On the same date this year, the USC astronomers who now run the tower celebrated both the tower’s 100 years of continuous observations and the 100th anniversary of Hale’s breakthrough
“It was the first discovery of magnetic fields on the sun. It was the first discovery of magnetic fields anywhere off the earth,” said Edward Rhodes, a USC College professor of astronomy, who has been directing observations at the tower for more than two decades.
Hale’s discovery opened a whole field of solar research. His measurements revealed the magnetic origin of sunspot activity, which may have a significant influence on Earth’s temperature.
California Institute of Technology astronomers also used the 60-Foot Solar Tower Telescope, as it is now called, to discover that the sun pulses at regular five-minute intervals.

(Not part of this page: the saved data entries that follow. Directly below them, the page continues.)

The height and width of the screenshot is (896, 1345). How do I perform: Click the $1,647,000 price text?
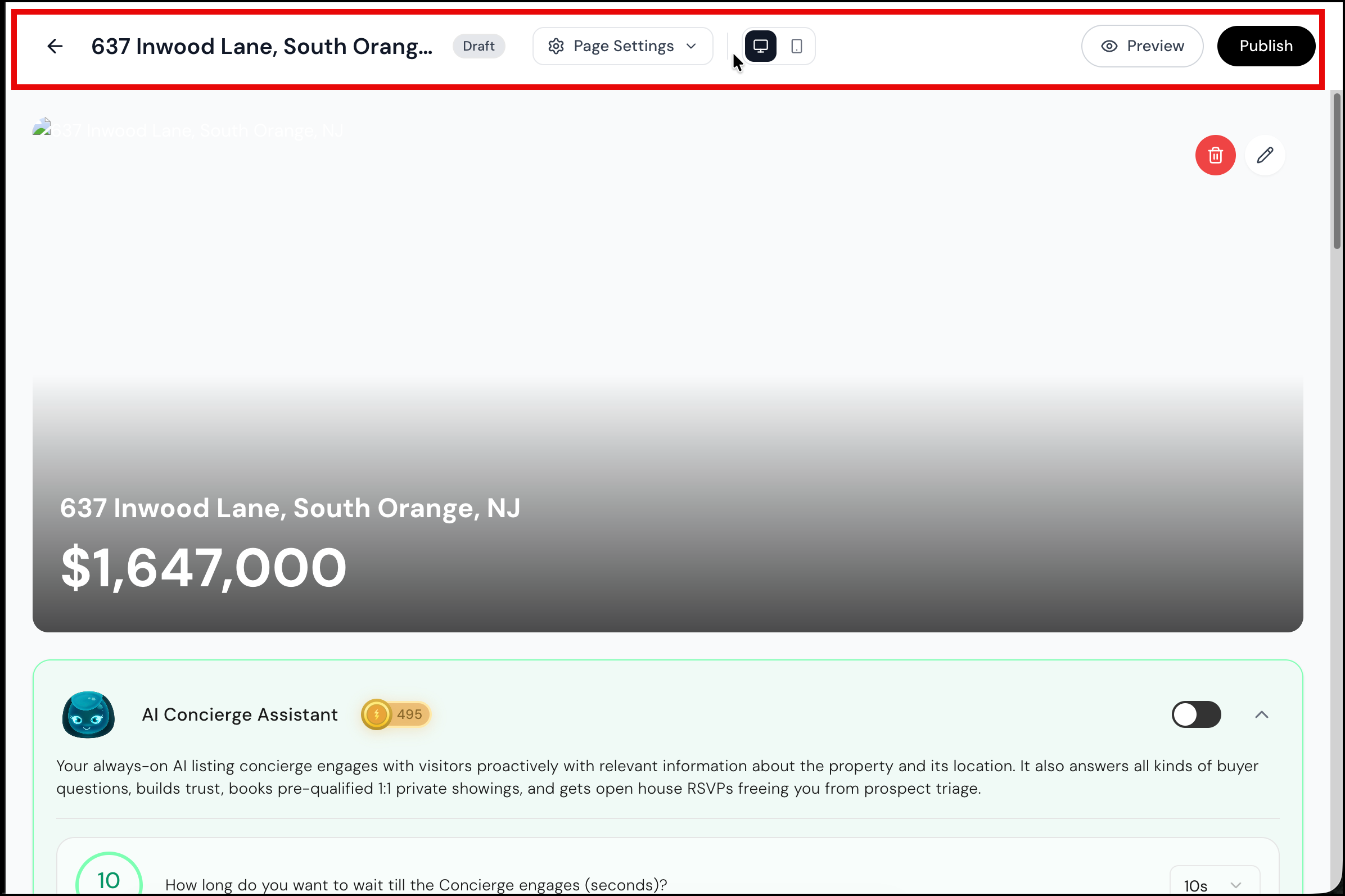tap(204, 567)
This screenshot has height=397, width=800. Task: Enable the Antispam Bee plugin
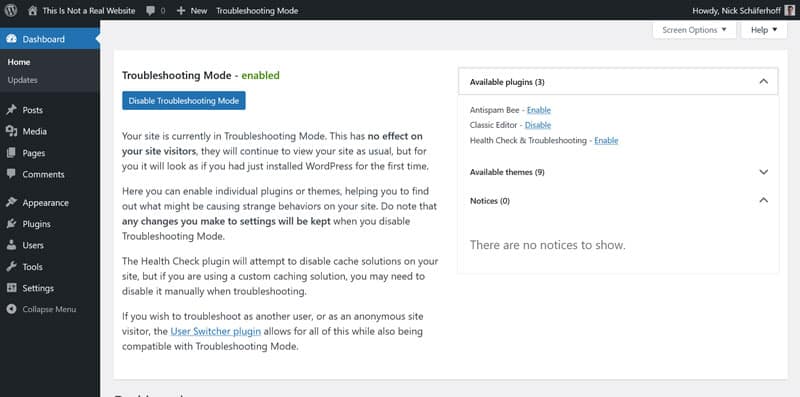tap(539, 110)
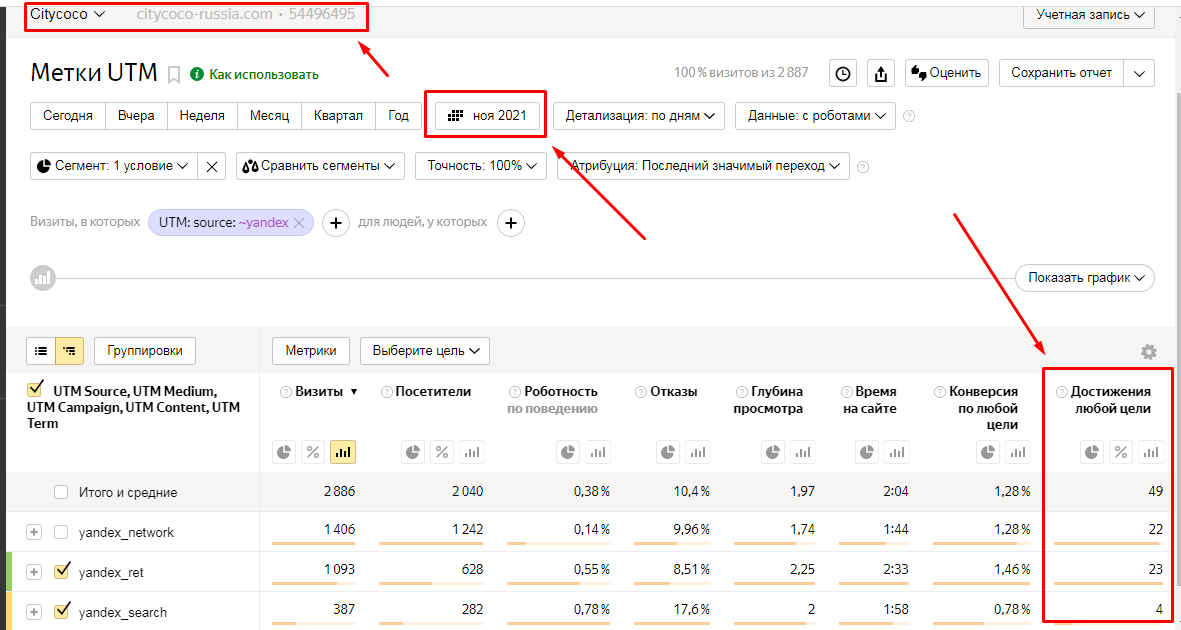Select pie chart icon under Визиты column

click(x=285, y=453)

When Rhodes began his career in solar astronomy as a graduate student in 1975, the internal workings of the sun remained a tantalizing mystery.
Working independently, he and a German competitor realized that the throbbing oscillations inside the sun were resonating sound waves, like notes trapped in an organ pipe (the music of the sun is too low for humans ears).

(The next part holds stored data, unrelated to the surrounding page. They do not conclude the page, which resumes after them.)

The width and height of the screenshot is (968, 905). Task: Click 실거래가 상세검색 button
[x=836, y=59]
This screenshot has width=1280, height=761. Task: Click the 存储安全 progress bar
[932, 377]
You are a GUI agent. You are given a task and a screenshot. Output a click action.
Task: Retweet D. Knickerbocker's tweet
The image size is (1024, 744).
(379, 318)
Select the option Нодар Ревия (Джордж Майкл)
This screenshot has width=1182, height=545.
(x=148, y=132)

Rhodes then began thinking about using the Mt. Wilson solar tower to observe the sun’s oscillations over the long haul.
After USC took over the tower in 1984, Rhodes and his team began to probe the sun’s internal structure. Their discoveries include the identification of a sub-surface layer of gas that appears to play a distinct role in solar activity and the confirmation that the rotation pattern visible at the sun’s surface extends into much of its interior.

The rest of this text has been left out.